Table of Contents

Lexical Elements

A Starlark program consists of one or more modules. Each module is defined by a single UTF-8-encoded text file.

A complete grammar of Starlark can be found in grammar.txt. That grammar is presented piecemeal throughout this document in boxes such as this one, which explains the notation:

Grammar notation
- lowercase and 'quoted' items are lexical tokens.
- Capitalized names denote grammar productions.
- (...) implies grouping.
- x | y means either x or y.
- [x] means x is optional.
- {x} means x is repeated zero or more times.
- The end of each declaration is marked with a period.

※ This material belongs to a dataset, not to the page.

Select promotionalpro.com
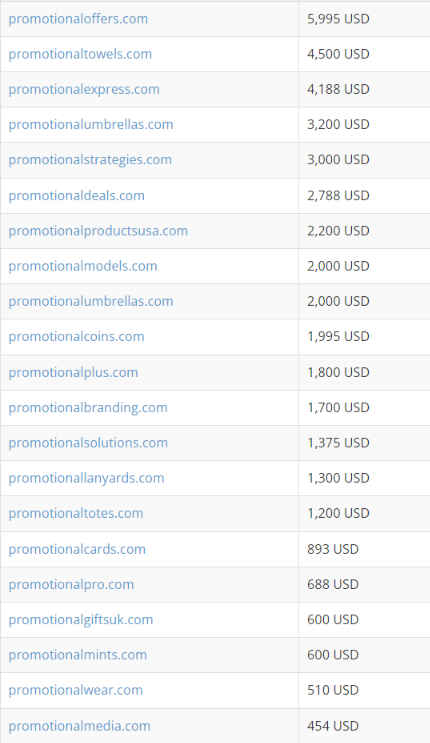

The contents of a Starlark file are broken into a sequence of tokens of five kinds: white space, punctuation, keywords, identifiers, and literals. Each token is formed from the longest sequence of characters that would form a valid token of each kind.

File = {Statement | newline} eof .

White space consists of spaces (U+0020), tabs (U+0009), carriage returns (U+000D), and newlines (U+000A). Within a line, white space has no effect other than to delimit the previous token, but newlines, and spaces at the start of a line, are significant tokens.

Comments: A hash character (#) appearing outside of a string literal marks the start of a comment; the comment extends to the end of the line, not including the newline character. Comments are treated like other white space.

Punctuation: The following punctuation characters or sequences of characters are tokens:

+ - * / // % =
+= -= *= /= //= %= == !=
^ < > << >> & |
^= <= >= <<= >>= &= |=
. , ; : ~ **
( ) [ ] { }

Keywords: The following tokens are keywords and may not be used as identifiers:

and elif in or
break else lambda pass
continue for load return
def if not while

The tokens below also may not be used as identifiers although they do not appear in the grammar; they are reserved as possible future keywords:

as finally nonlocal
assert from raise
class global try
del import with
except is yield
Implementation note:The Go implementation permits `assert` to be used as an identifier, and this feature is widely used in its tests.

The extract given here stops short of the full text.